=== What to work on ===
Retype every entry precisely and keep each line whole.

[[ Input material open ]]

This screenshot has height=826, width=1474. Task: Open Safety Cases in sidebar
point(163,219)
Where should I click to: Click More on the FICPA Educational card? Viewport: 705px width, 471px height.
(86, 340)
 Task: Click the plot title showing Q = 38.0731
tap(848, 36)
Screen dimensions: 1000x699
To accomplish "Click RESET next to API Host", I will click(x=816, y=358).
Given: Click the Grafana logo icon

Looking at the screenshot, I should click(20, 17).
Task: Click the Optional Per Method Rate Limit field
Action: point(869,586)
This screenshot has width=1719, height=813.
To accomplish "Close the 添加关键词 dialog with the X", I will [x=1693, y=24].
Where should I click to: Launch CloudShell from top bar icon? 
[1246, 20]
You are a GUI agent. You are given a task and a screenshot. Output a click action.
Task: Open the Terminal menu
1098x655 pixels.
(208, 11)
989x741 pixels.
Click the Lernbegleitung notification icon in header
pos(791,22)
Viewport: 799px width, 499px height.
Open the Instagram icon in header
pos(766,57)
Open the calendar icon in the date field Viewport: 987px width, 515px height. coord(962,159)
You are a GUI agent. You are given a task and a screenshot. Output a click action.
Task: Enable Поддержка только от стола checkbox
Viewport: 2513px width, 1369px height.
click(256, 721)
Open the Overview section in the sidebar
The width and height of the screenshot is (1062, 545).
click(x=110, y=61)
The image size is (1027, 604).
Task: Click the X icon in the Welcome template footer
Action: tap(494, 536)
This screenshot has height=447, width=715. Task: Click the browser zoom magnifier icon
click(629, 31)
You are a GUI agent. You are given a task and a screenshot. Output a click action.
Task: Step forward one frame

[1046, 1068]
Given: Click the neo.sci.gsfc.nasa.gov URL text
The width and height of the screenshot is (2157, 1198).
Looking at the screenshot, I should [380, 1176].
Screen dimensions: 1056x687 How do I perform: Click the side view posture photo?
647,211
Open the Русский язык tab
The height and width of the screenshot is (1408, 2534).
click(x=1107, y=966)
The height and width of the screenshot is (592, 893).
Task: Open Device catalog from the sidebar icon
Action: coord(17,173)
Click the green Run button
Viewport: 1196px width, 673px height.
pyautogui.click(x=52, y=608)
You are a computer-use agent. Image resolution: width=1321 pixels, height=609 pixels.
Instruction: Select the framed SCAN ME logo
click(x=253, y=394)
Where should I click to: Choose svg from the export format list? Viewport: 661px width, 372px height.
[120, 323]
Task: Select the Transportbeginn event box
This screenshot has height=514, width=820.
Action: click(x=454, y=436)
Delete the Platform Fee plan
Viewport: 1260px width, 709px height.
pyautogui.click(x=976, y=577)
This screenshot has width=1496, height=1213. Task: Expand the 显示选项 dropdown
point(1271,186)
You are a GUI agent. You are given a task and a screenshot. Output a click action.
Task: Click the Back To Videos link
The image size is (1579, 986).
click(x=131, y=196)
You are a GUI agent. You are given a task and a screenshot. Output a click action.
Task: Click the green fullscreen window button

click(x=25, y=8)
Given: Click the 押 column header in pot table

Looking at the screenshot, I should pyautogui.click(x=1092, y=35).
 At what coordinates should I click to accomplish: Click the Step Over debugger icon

[[ Input material closed ]]

=== Expected answer ===
This screenshot has height=826, width=1474. Task: Open Safety Cases in sidebar
point(163,219)
Where should I click to: Click More on the FICPA Educational card? Viewport: 705px width, 471px height.
(86, 340)
 Task: Click the plot title showing Q = 38.0731
tap(848, 36)
Screen dimensions: 1000x699
To accomplish "Click RESET next to API Host", I will click(x=816, y=358).
Given: Click the Grafana logo icon

Looking at the screenshot, I should click(20, 17).
Task: Click the Optional Per Method Rate Limit field
Action: point(869,586)
This screenshot has width=1719, height=813.
To accomplish "Close the 添加关键词 dialog with the X", I will [x=1693, y=24].
Where should I click to: Launch CloudShell from top bar icon? 
[1246, 20]
You are a GUI agent. You are given a task and a screenshot. Output a click action.
Task: Open the Terminal menu
1098x655 pixels.
(208, 11)
989x741 pixels.
Click the Lernbegleitung notification icon in header
pos(791,22)
Viewport: 799px width, 499px height.
Open the Instagram icon in header
pos(766,57)
Open the calendar icon in the date field Viewport: 987px width, 515px height. coord(962,159)
You are a GUI agent. You are given a task and a screenshot. Output a click action.
Task: Enable Поддержка только от стола checkbox
Viewport: 2513px width, 1369px height.
click(256, 721)
Open the Overview section in the sidebar
The width and height of the screenshot is (1062, 545).
click(x=110, y=61)
The image size is (1027, 604).
Task: Click the X icon in the Welcome template footer
Action: tap(494, 536)
This screenshot has height=447, width=715. Task: Click the browser zoom magnifier icon
click(629, 31)
You are a GUI agent. You are given a task and a screenshot. Output a click action.
Task: Step forward one frame

[1046, 1068]
Given: Click the neo.sci.gsfc.nasa.gov URL text
The width and height of the screenshot is (2157, 1198).
Looking at the screenshot, I should [380, 1176].
Screen dimensions: 1056x687 How do I perform: Click the side view posture photo?
647,211
Open the Русский язык tab
The height and width of the screenshot is (1408, 2534).
click(x=1107, y=966)
The height and width of the screenshot is (592, 893).
Task: Open Device catalog from the sidebar icon
Action: coord(17,173)
Click the green Run button
Viewport: 1196px width, 673px height.
pyautogui.click(x=52, y=608)
You are a computer-use agent. Image resolution: width=1321 pixels, height=609 pixels.
Instruction: Select the framed SCAN ME logo
click(x=253, y=394)
Where should I click to: Choose svg from the export format list? Viewport: 661px width, 372px height.
[120, 323]
Task: Select the Transportbeginn event box
This screenshot has height=514, width=820.
Action: click(x=454, y=436)
Delete the Platform Fee plan
Viewport: 1260px width, 709px height.
pyautogui.click(x=976, y=577)
This screenshot has width=1496, height=1213. Task: Expand the 显示选项 dropdown
point(1271,186)
You are a GUI agent. You are given a task and a screenshot. Output a click action.
Task: Click the Back To Videos link
The image size is (1579, 986).
click(x=131, y=196)
You are a GUI agent. You are given a task and a screenshot. Output a click action.
Task: Click the green fullscreen window button

click(x=25, y=8)
Given: Click the 押 column header in pot table

Looking at the screenshot, I should pyautogui.click(x=1092, y=35).
 At what coordinates should I click to accomplish: Click the Step Over debugger icon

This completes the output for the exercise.